Ashcroft Decision on Opioids Is Blow to End-of-Life Care

January 1, 2002

ST. LOUIS, Missouri-United States Attorney General John Ashcroft "is putting a spoke in the wheel" of end-of-life care, said Karen Stanley, RN, MSN, AOCN, FAAN. In a decision designed to prevent the implementation of Oregon’s Death

ST. LOUIS, Missouri—United States Attorney General John Ashcroft "is putting a spoke in the wheel" of end-of-life care, said Karen Stanley, RN, MSN, AOCN, FAAN. In a decision designed to prevent the implementation of Oregon’s Death With Dignity Act (allowing assisted suicide), Mr. Ashcroft overturned a previous ruling stating that prescribing opioid pain relievers in accordance with Oregon’s Act would not violate the federal Controlled Substances Act.

Interferes With Palliative Care

The new decision, Ms. Stanley said, allows the US Drug Enforcement Agency to question the intent of any physician who prescribes pain medication to a patient who dies shortly thereafter. This "absolutely interferes with palliative care," she said.

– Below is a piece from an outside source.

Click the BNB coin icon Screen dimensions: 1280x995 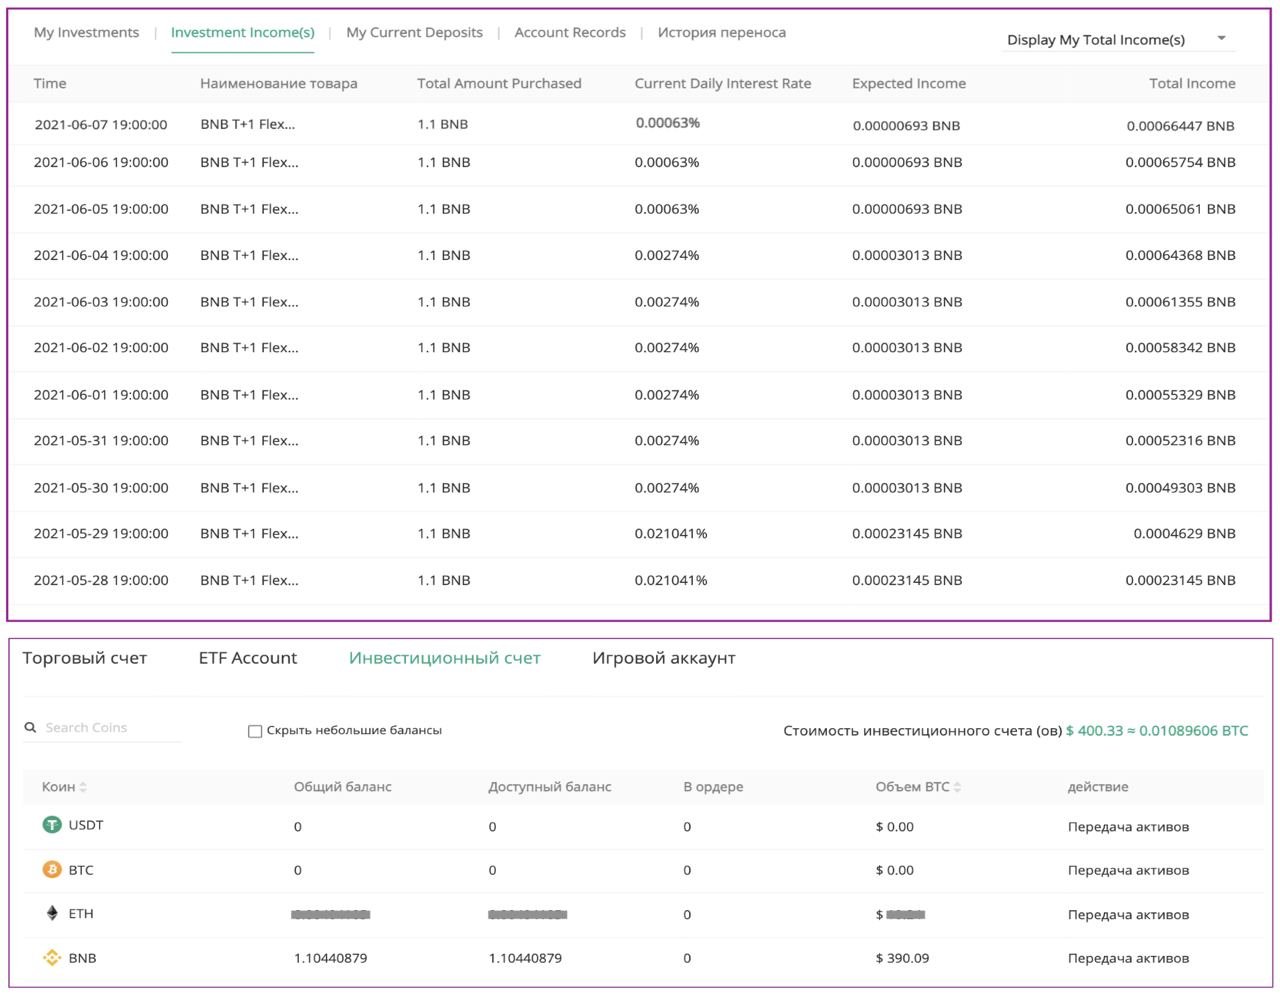click(x=52, y=958)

Ms. Stanley, a consultant on cancer care, pain management, and end-of-life issues, coordinated the Institute on End-of-Life Care at the Oncology Nursing Society’s Second Annual Institutes of Learning.

During an interview at the meeting, she said that Mr. Ashcroft’s decision "is one of the most important issues in end-of-life care. It is setting us up for less-than-adequate pain management. I hope something can be done."

If the order stands, she said, "I believe pain management across the board will suffer mightily. It will reinforce those physicians already averse to using opioids and make those using them more wary. This will be an excuse to prescribe less-than-effective analgesia."

[Editor's Note: A federal judge has blocked the attorney general’s order until a hearing scheduled for March 2002.]

Marginal Improvement

Even without the ruling, Ms. Stanley indicated, it is not as if the end-of-life care wheel was going anywhere very rapidly. Despite all the media attention and investment in time and resources that end-of-life care has received in the last 4 to 5 years, there has been marginal improvement in practice, she said.

People who are dying are not picking hospices over hospitals in any greater numbers, the increase in the number of people with advanced health care directives "is barely a blip," Ms. Stanley said, and doctors and nurses are still leaving educational institutions ill-prepared to attend to end-of-life issues.

Studies are needed to determine strategies for supporting, preparing, and educating patients and families about end-of-life-care decisions and how to manage symptoms. This will require wide dissemination to both the public and health care professionals.

Ms. Stanley said there will be little change in end-of-life care until consumers—patients and their families—change their view of dying, and that won’t happen, she believes, until baby boomers begin to reach the end of their lives.

"We have believed that medicine could delay death. That is why people die in hospitals receiving care they do not need and might not want, care that doesn’t prolong life but only prolongs suffering." Dying, she added, "is not a medical event at all. It is more about relationships, about taking care of business."

Ms. Stanley said she is starting to see that shift in consumer thinking in community coalitions, such as the one she formed 2 years ago in Claremont, California, that are springing up to address end-of-life issues.

"We’re discovering that as one approaches one’s 50s, the issue starts to be noticed. In fact, baby boomers are saying ‘how will it be’ and ‘let’s be sure it is as I want it.’ And when consumers want something, ultimately they will get it. It just takes a while."

Values Histories

The coalitions have also discovered that advanced health care directives are less useful than was originally thought, because they often do not address the needs of particular real life situations. Groups such as Ms. Stanley’s Claremont Coalition Concerned With End-of-Life Issues are turning instead to values histories.

Completing a values history requires that the person do a self-inventory to define his or her core values. "Values are strongly held beliefs," Ms. Stanley said, "including, for example, how one defines quality of life for oneself. If a person says ability to communicate is important, then the doctor knows he or she wouldn’t want certain things."

A values history, she said, deals with the person, not the pathology. "In Claremont," she said, "we’re doing classes on it and sending the patient’s values history along with the medical record. Health care professionals say that if they know the values history of a person, they can make much better decisions."